Le système de milice renvoie en réalité
à un mode de vie collectif, basé sur le bénévolat et le sens civique des
citoyens, qui date du Moyen-Age et trouve ses fondements dans l’Antiquité
gréco-romaine. Malgré les turbulences qu’il a traversées et peut-être à cause
de celles-ci, ce système n’a jamais été remis en cause, même pas en 1798. En
2013, il a même été plébiscité par le peuple. Celui-ci a en effet estimé que le
service militaire obligatoire en était encore le fondement militaire et qu’on
ne pouvait donc parler de « milice volontaire ».
La défaite bernoise de 1798 face aux troupes françaises est
généralement peu évoquée, pourriez-nous nous en dire plus sur cette
campagne ?
A la veille de
1798, les milices cantonales se trouvent dans un état d‘impréparation presque
générale. Le jugement suivant
est tiré d‘un rapport sur l‘état militaire de la Confédération suisse vers
1789: à Lucerne, la cavalerie « n‘a pas – en un mot – la première idée de
l‘équitation ni d‘aucune manœuvre de cavalerie. L‘artillerie est pour le moins
aussi mal en ordre et aussi ignorante dans son art ». Dans ce contexte, 1798
est l‘ « annus horribilis » de l‘histoire militaire suisse. Les Français
occupent le pays; la principale puissance militaire de la Confédération, Berne,
est vaincue après 5 jours de combats. Au-delà du débat quant à savoir si la
Confédération suisse a été envahie ou libérée, c‘est la première fois où le
Plateau suisse est occupé par une armée étrangère. Depuis les tentatives de
Charles le Téméraire au XVe siècle et les débordements de la guerre de Trente ans
au XVIIe siècle, le pays n’a pas connu de menace militaire directe.

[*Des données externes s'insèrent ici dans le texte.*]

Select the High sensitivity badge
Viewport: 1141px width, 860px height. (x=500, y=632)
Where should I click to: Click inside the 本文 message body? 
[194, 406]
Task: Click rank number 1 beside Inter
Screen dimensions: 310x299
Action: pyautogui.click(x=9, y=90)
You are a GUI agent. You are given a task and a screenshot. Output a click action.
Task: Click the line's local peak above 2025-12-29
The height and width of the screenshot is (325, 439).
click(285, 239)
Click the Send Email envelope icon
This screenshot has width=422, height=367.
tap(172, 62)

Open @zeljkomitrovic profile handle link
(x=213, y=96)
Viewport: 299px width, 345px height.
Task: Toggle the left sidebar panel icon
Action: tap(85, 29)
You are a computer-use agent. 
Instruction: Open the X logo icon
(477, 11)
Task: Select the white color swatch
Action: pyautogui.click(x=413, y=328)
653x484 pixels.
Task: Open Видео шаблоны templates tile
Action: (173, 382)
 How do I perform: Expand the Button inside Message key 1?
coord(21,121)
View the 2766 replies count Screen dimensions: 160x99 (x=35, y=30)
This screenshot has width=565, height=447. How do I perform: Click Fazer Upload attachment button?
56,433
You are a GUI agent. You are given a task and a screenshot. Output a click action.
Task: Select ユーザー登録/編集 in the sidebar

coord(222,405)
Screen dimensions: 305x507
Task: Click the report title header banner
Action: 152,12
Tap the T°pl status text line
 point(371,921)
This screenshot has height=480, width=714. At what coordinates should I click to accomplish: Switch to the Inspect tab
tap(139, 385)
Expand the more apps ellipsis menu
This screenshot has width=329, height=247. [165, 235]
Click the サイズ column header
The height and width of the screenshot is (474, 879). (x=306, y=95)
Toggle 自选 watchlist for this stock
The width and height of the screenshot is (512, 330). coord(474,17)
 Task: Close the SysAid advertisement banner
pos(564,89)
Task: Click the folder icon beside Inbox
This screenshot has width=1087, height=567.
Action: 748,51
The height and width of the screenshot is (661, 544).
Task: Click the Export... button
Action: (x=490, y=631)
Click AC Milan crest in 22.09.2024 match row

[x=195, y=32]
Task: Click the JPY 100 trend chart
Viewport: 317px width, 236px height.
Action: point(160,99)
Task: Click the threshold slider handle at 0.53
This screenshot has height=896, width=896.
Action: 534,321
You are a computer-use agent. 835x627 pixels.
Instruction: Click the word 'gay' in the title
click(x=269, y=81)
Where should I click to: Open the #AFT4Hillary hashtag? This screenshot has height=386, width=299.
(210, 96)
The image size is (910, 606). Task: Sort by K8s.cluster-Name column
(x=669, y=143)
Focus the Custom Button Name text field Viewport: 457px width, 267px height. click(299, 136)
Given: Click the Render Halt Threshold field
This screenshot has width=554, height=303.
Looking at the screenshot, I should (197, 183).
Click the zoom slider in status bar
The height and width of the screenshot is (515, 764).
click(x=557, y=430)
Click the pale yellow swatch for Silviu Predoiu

L‘occupation française conduit à la création d‘une République helvétique, « une
et indivisible », sur le modèle français. La région de Delémont, les
républiques de Genève et du Valais sont annexés à la Grande Nation. La
principauté de Neuchâtel est satellisée. En 1799, la Suisse est un champ de
bataille où trois Etats s‘affrontent: la France, l‘Autriche, la Russie. Devant
le chaos et les risques de guerre civile entre républicains et fédéralistes,
Napoléon Bonaparte intervient: c‘est l‘Acte de Médiation en 1803. C’est cette
situation qui dure jusqu’en 1817 et le premier règlement militaire confédéral,
milite pour la mise sur pied d’une armée fédérale crédible.
Quelle est la place occupée par l’histoire militaire suisse
actuellement et comment celle-ci évolue-t-elle ?
L’histoire militaire ne constitue pas
une priorité de recherche dans les universités. Peu d’articles lui sont
consacrés dans les revues spécialisées, comme la Revue suisse d’histoire. Il
existe toutefois des exceptions. C’est ainsi que le thème du « service
étranger », central à l’époque moderne, suscite un intérêt nouveau. Il en
va de même avec la pensée militaire, même si on devrait là parler, selon les époques,
plutôt de pensées militaires cantonales.